DES ARTS QUI FONT DU BIEN
Cet avenir s’annonce à partir d’un passé précaire et d’un présent pour le moins alarmant. Y a-t-il encore des choses qui devraient survivre à ce moment ? « Que nous nous considérions comme un groupe social, avec des caractéristiques communes, afin de pouvoir gagner en poids politique », déclare Sandrine Morgante. « Pour rendre le statut d’artiste plus accessible, par exemple, ou pour encourager davantage d’institutions à acheter réellement des œuvres de jeunes artistes. Cette vente est un véritable soutien, une reconnaissance aux artistes. De plus, il ne s’agit pas de sommes d’argent impressionnantes, comme vous pouvez le constater avec notre projet. J’espère que notre action encouragera davantage de personnes à envisager un tel achat ».
Art Cares Covid
« J’ai eu le privilège de déjà avoir rendu visite à de nombreux artistes », reprend Maëlle Delaplanche. « Les visites d’atelier sont des moments très particuliers, on apprend à connaître un artiste, sa façon de travailler. Il m’est déjà arrivé de partir avec un travail. Je ne sais pas comment le décrire, mais être entouré d’art me donne un sentiment merveilleux. C’est gratifiant, il y a quelque chose de précieux qui entre dans votre vie ».

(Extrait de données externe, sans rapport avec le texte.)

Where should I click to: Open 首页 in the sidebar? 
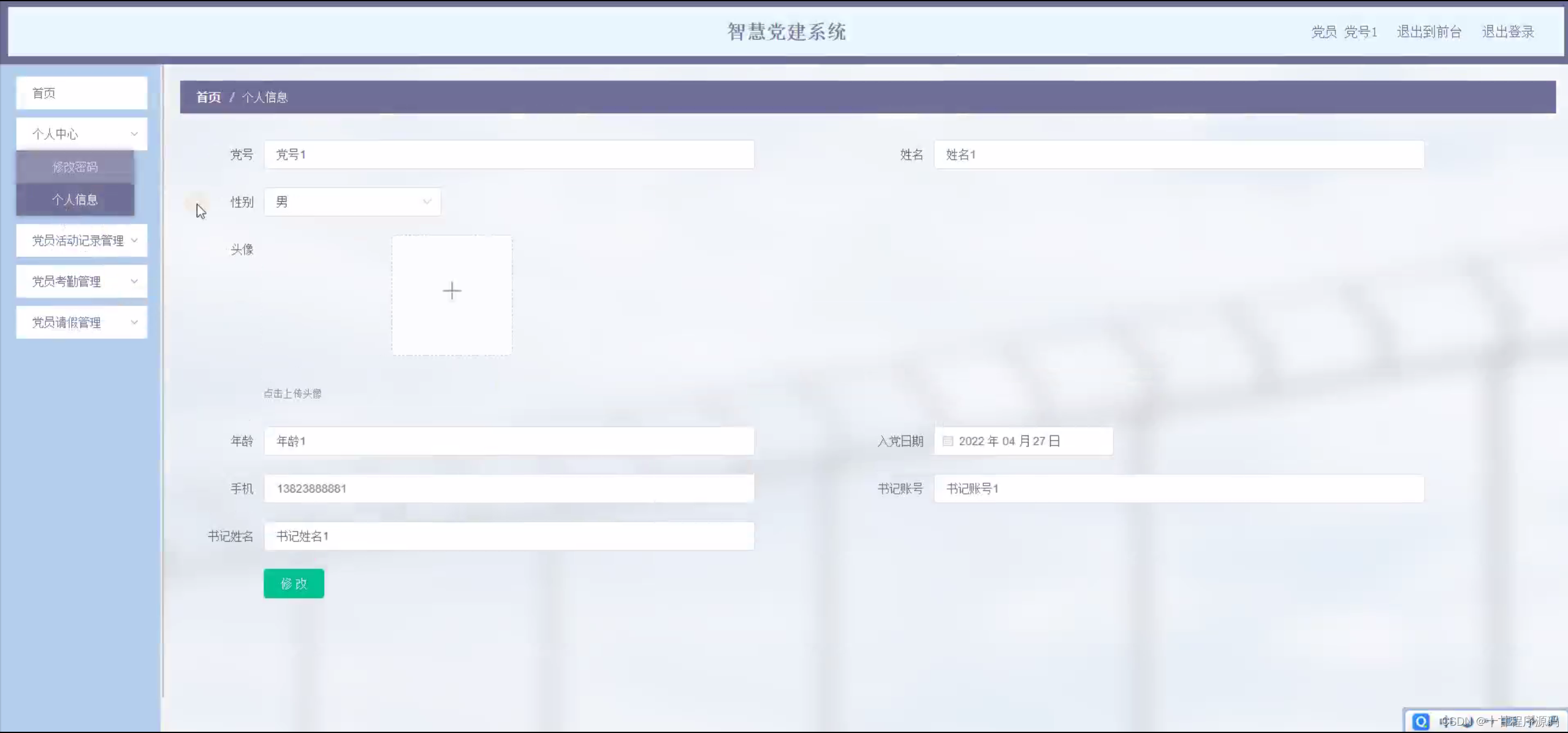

Art Cares Covid collectionne de belles œuvres de 39 jeunes artistes belges. Souvent des personnes qui marquent de leur cachet singulier la scène artistique depuis un certain temps, comme Léa Belooussovitch, João Freitas, Olivia Hernaïz, Florian Kiniques, Michel Mazzoni, Samuel Coisne... Avez-vous fait vous-même cette magnifique sélection ?
Delaplanche : Oui, nous avons d’abord parcouru notre propre réseau. Je suis une ancienne élève de La Cambre et j’ai eu un jour l’ambition de devenir artiste, mais je me suis vite intéressée davantage au travail des autres qu’au mien. J’ai pu ainsi soutenir toutes ces personnes – notamment Hannah De Corte et João Freitas qui étaient dans mon année d’étude – dont je connais et apprécie le travail.

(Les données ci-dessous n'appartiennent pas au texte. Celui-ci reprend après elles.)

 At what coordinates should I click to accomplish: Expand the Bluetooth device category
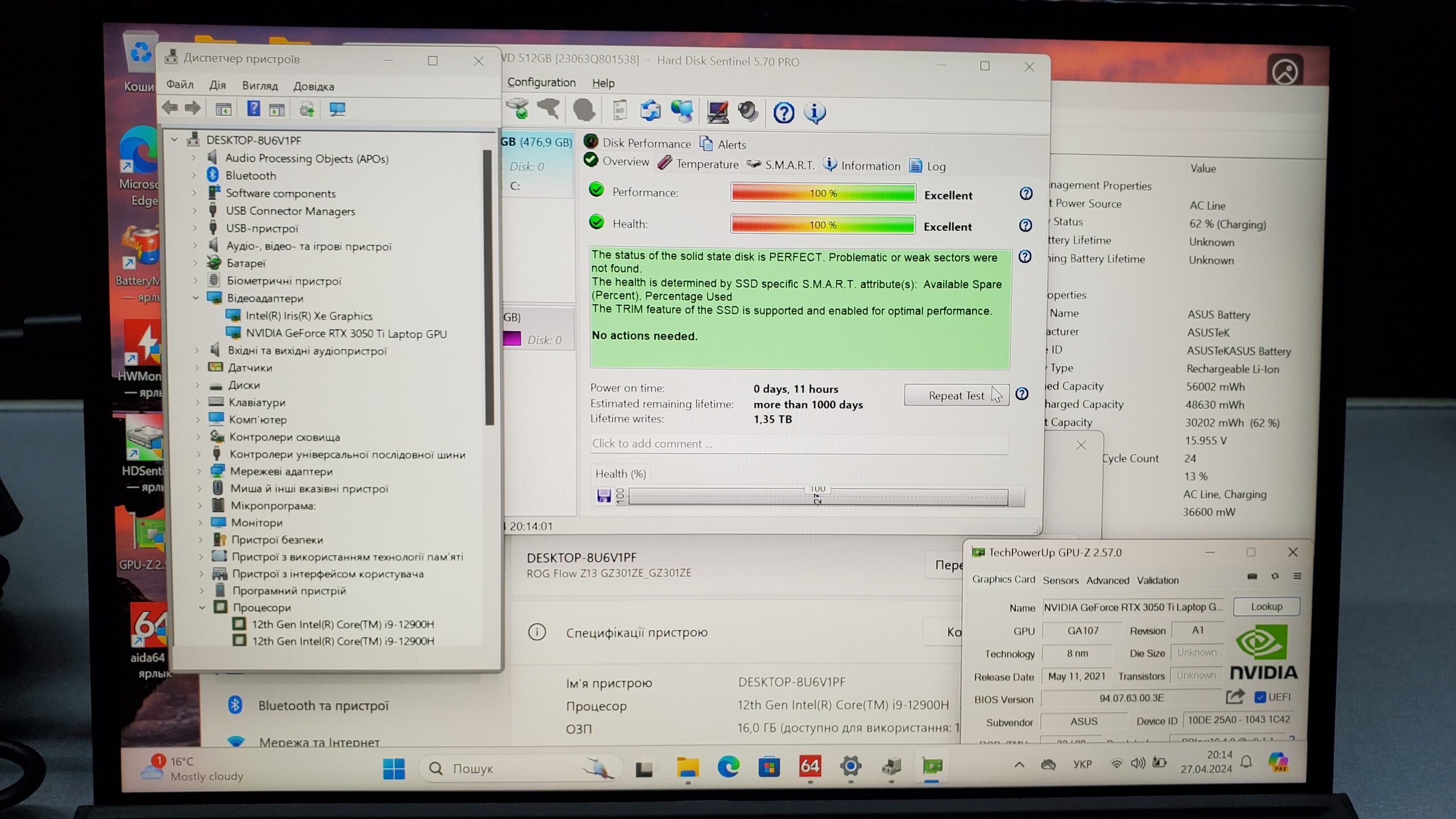point(194,175)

Morgante : Cette approche nous a également permis de partir de la confiance. Maëlle et moi avons mis en place nos réseaux et en quelques jours, dix artistes s’étaient déjà engagés.
Delaplanche : J’ai aussi fait de grandes découvertes, via Sandrine. Des gens dont j’avais déjà entendu parler, car ils avaient déjà généré une certaine visibilité, mais que je ne connaissais pas encore très bien. Ce qui était important, c’est que nous ne proposerions pas des « œuvres de galerie ». Nous ne voulions pas rivaliser.
L’art plastique peut construire des ponts, créer d’autres liens, proposer des soins
L’histoire d’Art Cares Covid a-t-elle une fin ?
Morgante : Le 30 juin, le système de chômage technique prendra fin, et cela signifie aussi la fin d’Art Cares Covid. C’est une initiative et une plateforme qui est et doit rester liée à ce moment d’urgence. C’est pourquoi nous ne voulons pas nous présenter comme quelque chose de durable. Il s’agit d’une action. Le 30 juin, nous espérons pouvoir transférer 10 000 euros sur le compte de À Travers les Arts ! C’est ce dont ils ont besoin maintenant. Si nous atteignons ce montant, nous pouvons considérer que c’est un succès.
Il serait dommage que cela s’arrête après le 30 juin, n’est-ce pas ?
Delaplanche : (Rires) On y réfléchit encore...
Morgante : Peut-être que nous pouvons révéler quelque chose ? Vous avez raison, il serait dommage de laisser se perdre ce moment et l’attention qu’il a suscitée. Le lien avec À Travers les Arts !, avec les seniors, et plus largement : avec les soins, est très important. Cela pourrait peut-être déboucher sur de nouvelles collaborations entre eux et les artistes, par le biais d’expositions ou de workshops.
Delaplanche : On voit déjà beaucoup de choses se passer dans les maisons de repos aujourd’hui, mais cela est souvent lié à la musique, au théâtre ou à l’animation. L’art plastique ne doit pas rester à l’écart de tout cela. Elle peut construire des ponts, créer d’autres liens, proposer des soins.